But for the flat tax to work, it needs to be low, at around 14 percent. At this level, it will do more to help low-income people and should appeal to liberals as well as conservatives:8

  • What conservatives most want is an uncomplicated system that taxes income only once (when it is earned) at one low rate.
  • Liberals are more concerned about progressivity; they want the rich to bear more of a burden than the poor.
  • Under a 14 percent flat tax rate, the rich would bear more of the burden than they currently do.

In conclusion, a low-rate flat tax would help the economy and a rebate to the poor would enhance progressivity.

States Support Further Tax Cuts9

The nation's strong economic growth is creating a revenue boom for state and local governments.

At the local level, taxes have been rising rapidly for years; as property values have soared, cities and counties have received a windfall because they derive about three-quarters of their tax revenues from property taxes.

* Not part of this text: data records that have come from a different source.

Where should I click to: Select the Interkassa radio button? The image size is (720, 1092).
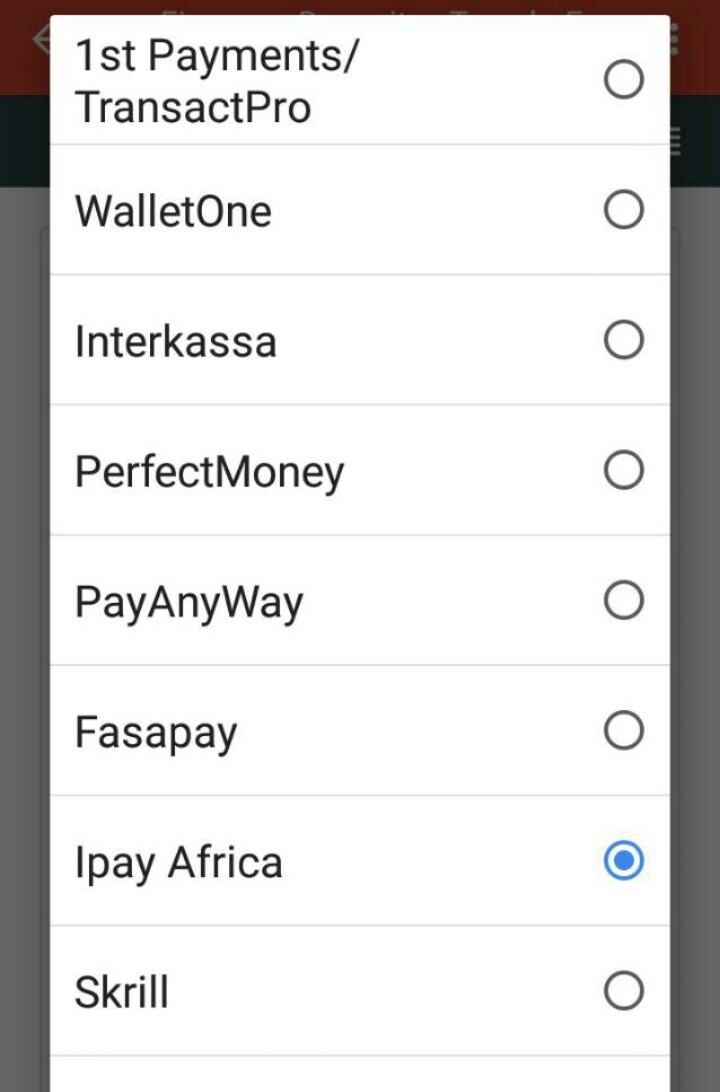[623, 341]
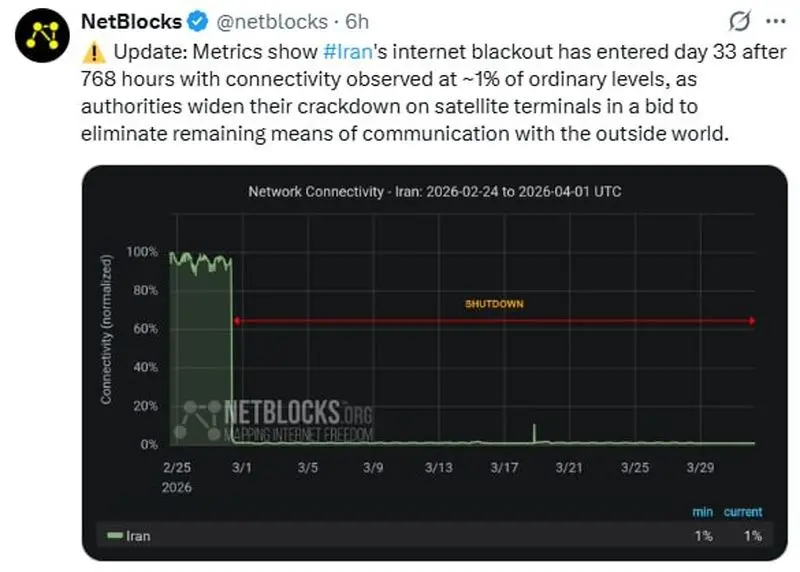Click the NetBlocks display name

[130, 21]
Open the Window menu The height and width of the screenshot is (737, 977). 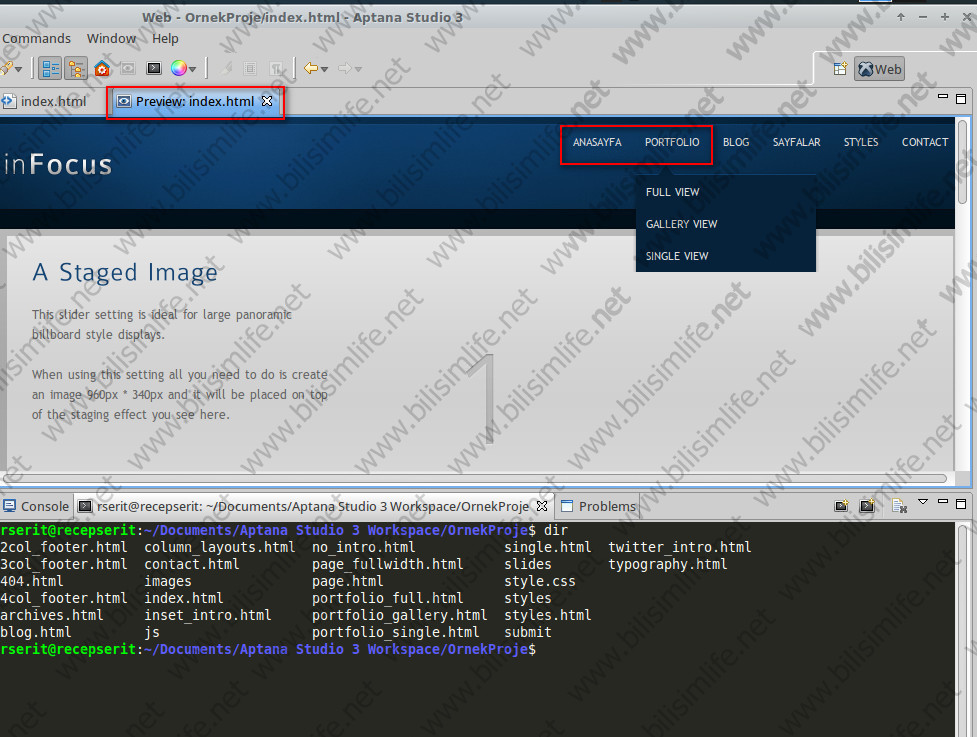[x=111, y=38]
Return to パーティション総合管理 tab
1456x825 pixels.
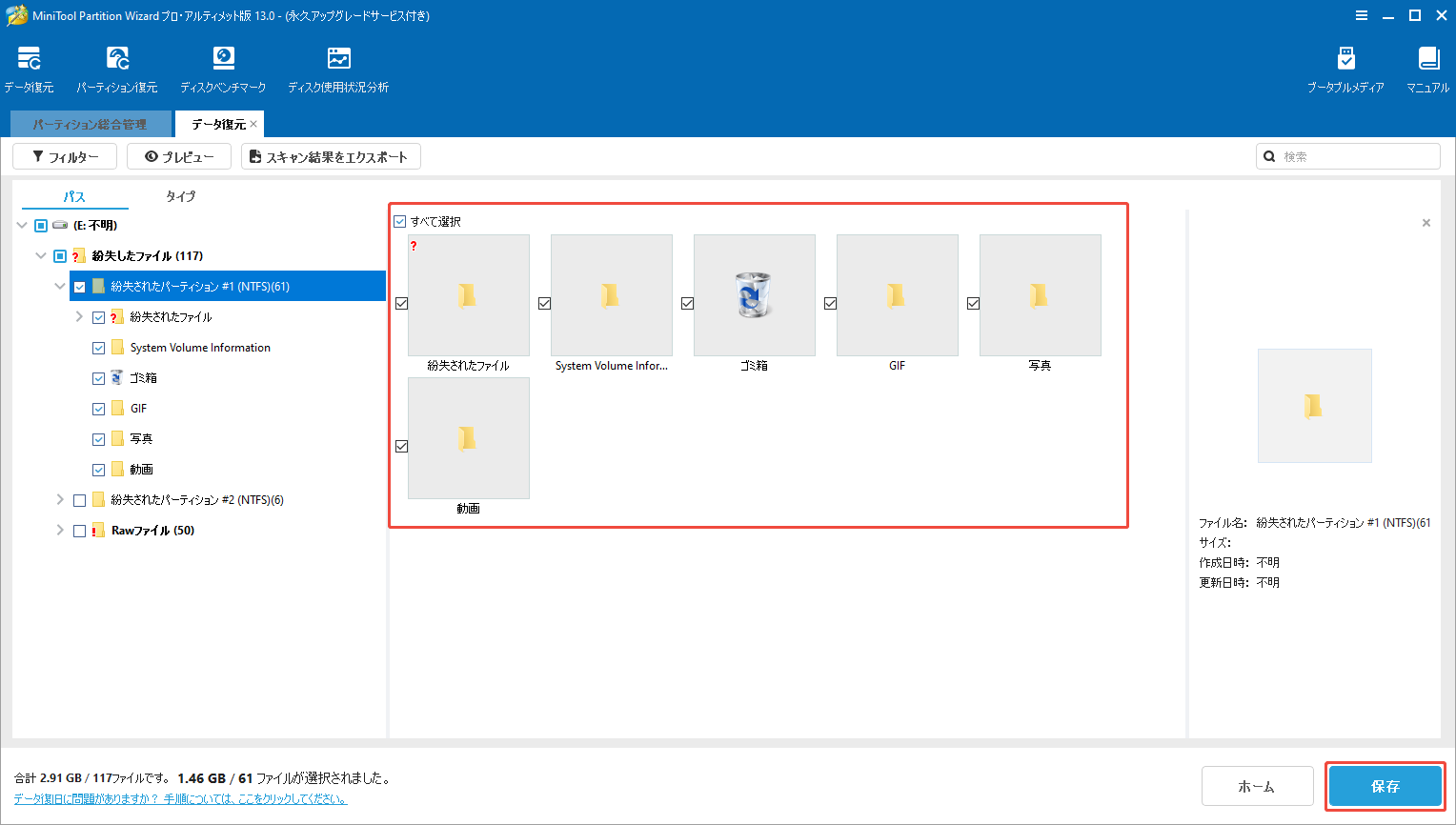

At the state level, the economic downturn earlier this decade caused revenue growth to slow and briefly turn negative; but the revenue "crisis" is long gone and by 2005, tax revenue for the 50 states was up 18 percent.

Overall:

  • State and local tax revenues soared 8.1 percent in 2004 and an estimated 7.6 percent in 2005.
  • State taxes increased 8.7 percent in 2004 and an estimated 8.0 percent in 2005.
  • Local taxes increased 7.3 percent in 2004 and an estimated 7.1 percent in 2005.

With today's rising revenues, states that had increased taxes to fill budget gaps -- such as Virginia -- can return the money to taxpayers now that budgets are in surplus; unfortunately, some states are using the revenue boom to expand their budgets beyond sustainable levels -- like in California and Maryland.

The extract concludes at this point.